Of course, some internal rule breaking is fine, either because it’s justified by the plot or its so minor as to not be a big deal. But I’m much more upset when the Wizard does something that the monologue about magic at the beginning of the movie said was impossible than I am when some wider rule of science or physics gets broken.
Wrather
As interesting as these digressions are, and as interesting as the typology of rulesets in SFF world building is (mmmm!love me some typologies!), I think we’re begging the question here.
When our complaints imply that art’s most important duty is internal consistency, I think we reveal an impoverished sense of what art is and what it’s for. Dramaturgically, we’ve moved beyond the classical unities, and while I think it’s important for a work of art to have something like integrity (imagine drawing a stick figure in crayon on top of a Rothko — the two things just don’t fit together), I think that we push that demand too far when we insist works of generic art resolve like something from the Dell Book of Logic Problems.
I understand the wish that the characters and incidents in our stories behave in predictable ways.

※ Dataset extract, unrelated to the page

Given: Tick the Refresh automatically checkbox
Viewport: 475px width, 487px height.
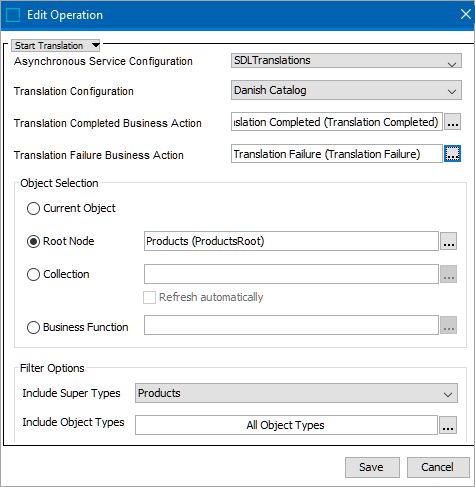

I think it’s related to the childlike wish that the world make sense, that it conform to our innate sense of cause and effect or to the ideas of justice we develop very early in our lives. I think it’s not merely coincidental that this fanaticism for rule-following comes at a time where we spend more time each day (and are more comfortable) interacting with machines than with humans, which is a relatively recent development in our history.
Great art is surprising and strange and full of mystery. Rule following comes below several things on the list.
But there’s another level, a personal edge to a lot of these kinds of complaints. (And, following Pete, I’m skipping over the unhealthy tendency to entertain ourselves online and off with our own capacity for feeling aggrieved; and I’m going to skip over the phenomenon Mlawski highlights of the ascendency of the “geek” culture, though I think it’s troubling and worth examining in more detail, because it involves the transformation of a maligned outcast subculture into a hegemonic discourse which has become oppressive on certain message boards.)
I think the personal edge has to do with feeling taken for a ride — feeling lied to or used. The corporations behind movies and TV want that geek money, and promise that they love you and will be there in the morning. And when you believe them, and they roll you like the john you didn’t know you were, it’s understandable that you’d feel a little burned. That’s my working theory, anyway.
Adams
So I think that in the minds of a lot of sci-fi fans, there’s supposed to be a bright line between “hard” and “soft” sci-fi. In that way of thinking, there are two kinds of time-travel stories: Stories that are interested in answering the question “What if we could travel through time?” and stories that are interested in the question “How can I use time travel to tell a better story?” In the latter, internal consistency matters very little – if the point of your story is that love transcends age and time, then you probably aren’t that worried about internal consistency, since the time travel was always just a metaphor to begin with. In the former, though, the internal consistency matters a little more, because without it, you’re not really answering the “What if?” any more.
I think the “aggrieved” part comes from a few different places. First, there are probably many people who insist on stories being either one or the other. Either you’re just telling stories or you’re trying to engage in serious future-telling and societal commentary. It’s of course a false dichotomy, but it’s one that people make. Second, if a work is perceived as being “hard” sci-fi, then any sacrifice of logic/consistency for the sake of broader artistic motives provokes a “Hey, you got fantasy in my sci-fi!!” response. And lastly, for people who LIKE the hard-nosed no-compromise sci-fi, they’re inclined to look for it everywhere, even where it clearly doesn’t belong.
If all you have is a degree in Formal Logic, all you see are syllogisms.